Collected data entries:
• • •

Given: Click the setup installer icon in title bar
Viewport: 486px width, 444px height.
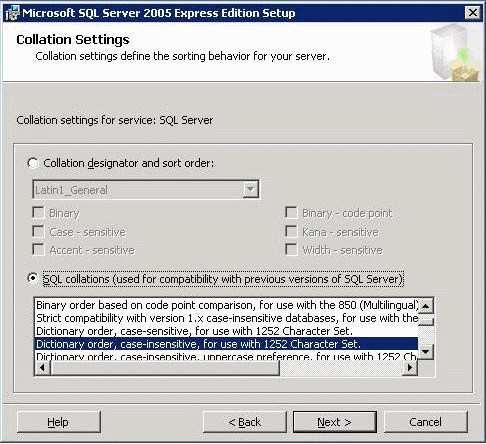Looking at the screenshot, I should coord(13,13).
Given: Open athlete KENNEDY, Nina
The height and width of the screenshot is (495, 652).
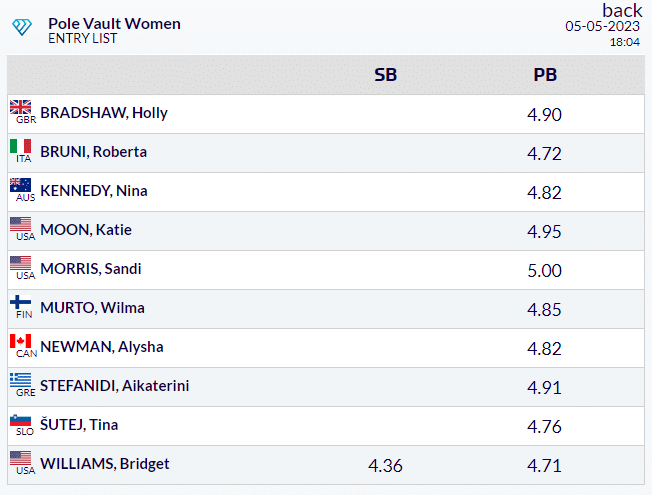Looking at the screenshot, I should (x=94, y=191).
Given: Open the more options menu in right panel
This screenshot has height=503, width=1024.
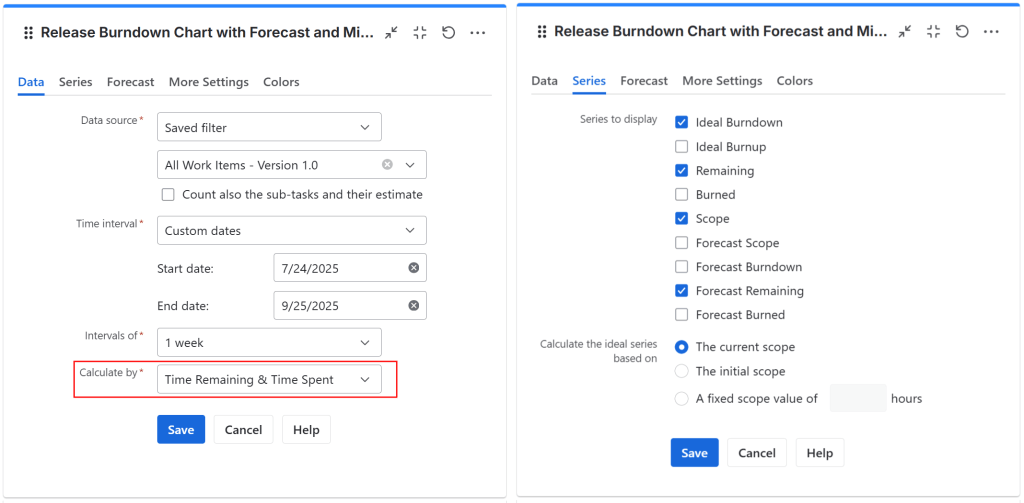Looking at the screenshot, I should point(991,32).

• • •

Apart from the pictures, repeat the data above exactly.

Given: Click the setup installer icon in title bar
Viewport: 486px width, 444px height.
Looking at the screenshot, I should coord(13,13).
Given: Open athlete KENNEDY, Nina
The height and width of the screenshot is (495, 652).
Looking at the screenshot, I should (x=94, y=191).
Given: Open the more options menu in right panel
This screenshot has height=503, width=1024.
Looking at the screenshot, I should point(991,32).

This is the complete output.